Diseases of the Male Genital Tract

Question 1

What is hypospadias and what condition is it associated with? Is it more or less common than epispadias?

Answer 1

Abnormal opening of penile urethra on ventral (downward) surface of penis due to failure of urethral folds to fuse.

Associated with poorly developed penis which is hook shaped (chordee) + inguinal hernia + cryptorchidism.

More common than epispadias

Question 2

What is epispadias and what condition is it associated with?

Answer 2

Abnormal opening of penile urethra on dorsal surface of penis due to faulty growth of the genital tubercle downward instead of upwards.

Associated with exstrophy of the bladder -> bladder sticks out through abdominal wall

Question 3

What is phimosis and what can cause it?

Answer 3

Condition in which orifice of the prepuce (foreskin) is too small so the gland penis cannot push through it
-> may be due to a primary developmental defect or occur secondary to inflammation

Question 4

What is balanoposthitis and how can it be prevented?

Answer 4

Infection of glans penis + prepuce
-> can be prevented with circumcision, since it is generally due to poor local hygiene in uncircumcised penis getting infected

Question 5

What is Peyronie disease and what is it caused by? Symptoms?

Answer 5

“Bent penis” caused by fibroblast proliferation forming fibrous bands within the corpus cavernosa
-> penile curvature with pain during intercourse, may need surgical correction

Question 6

What is acanthosis / hyperkeratosis and when might they be seen on the penis?

Answer 6

Hyperkeratosis - increased thickness of the stratum corneum

Acanthosis - Increased epidermal thickness due to epidermal hyperplasia (increased spinosum thickness)

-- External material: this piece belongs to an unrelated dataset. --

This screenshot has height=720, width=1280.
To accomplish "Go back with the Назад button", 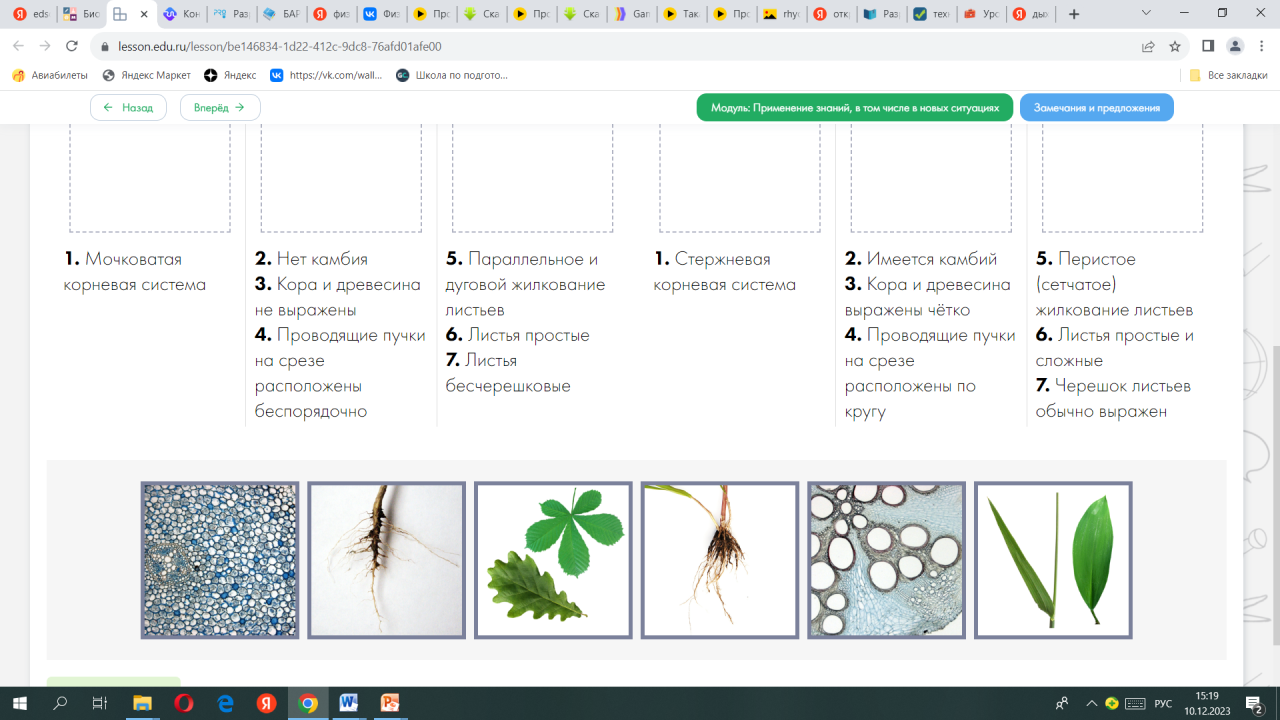I will 128,108.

Can be seen in condyloma acuminatum in HPV types 6&11

Question 7

What is PeIN and what causes it?

Answer 7

Penile intraepithelial neoplasia

• > precursor lesion of invasive squamous cell carcinoma
• > usually associated with HPV 16

Question 8

What is Bowen disease vs erythroplasia of Queyrat?

Answer 8

Both are forms of squamous cell carcinoma in situ

Bowen disease - occurs on penile shaft or scrotum and appears as leukoplakia

erythroplasia of Queyrat - occurs on glands penis as shiny red or velvety plaques

Question 9

What is Bowenoid papulosis and how is it different from Bowen disease?

Answer 9

Bowenoid papulosis is SqCC in situ which occurs in younger patients (<40 years) and presents as multiple pigmented reddish papules.
-> will NOT progress to invasive carcinoma

Bowen disease - happens in older patients, more frequently progresses to invasion

Question 10

What can be done to prevent squamous cell carcinoma of the penis?

Answer 10

Circumcision is protective. Also, getting the HPV vaccine since most are related to HPV

Question 11

What are the tunica vaginalis and tunica albuginea?

Answer 11

Tunica vaginalis - embryonic remnant of peritoneum which covers most of the anterior and lateral surfaces of the testes, but typically not the back

Tunica albuginea - white, smooth fibrous capsule wrapping around the testicle

Question 12

What is the function of the Sertoli cells in development of male gonads?

Answer 12

In addition to nourishing the developing sperm, they also secrete Mullerian inhibiting factor (MIF) which suppresses formation of the Mullerian duct (paramesonephric duct, which develops female internal structures)

Question 13

What controls the descent of the testes / what are the two phases? What happens if this fails and where does this usually occur?

Answer 13

1. Transabdominal phase - controlled by Mullerian-inhibiting factor of Sertoli cells
2. Inguinoscrotal phase - through inguinal canal, controlled by androgens

If this fails -> Cryptorchidism. Usually the testes are found in the inguinal canal.

Question 14

Can cryptorchidism be bilateral? What will the tubules look like on histology?

Answer 14

Bilateral about 25% of the time

On histology -> Sertoli cells in tubules with thickened basic membrane, but no germ cells are seen. Associated with testicular atrophy and infertility

Question 15

When should orchiplexy be done and why? If cryptorchidism is unilateral, is the other testicle okay?

Answer 15

Should be done around 6 to 12 months of age since it increases changes of fertility, and risk of seminoma is higher in an undescended testes.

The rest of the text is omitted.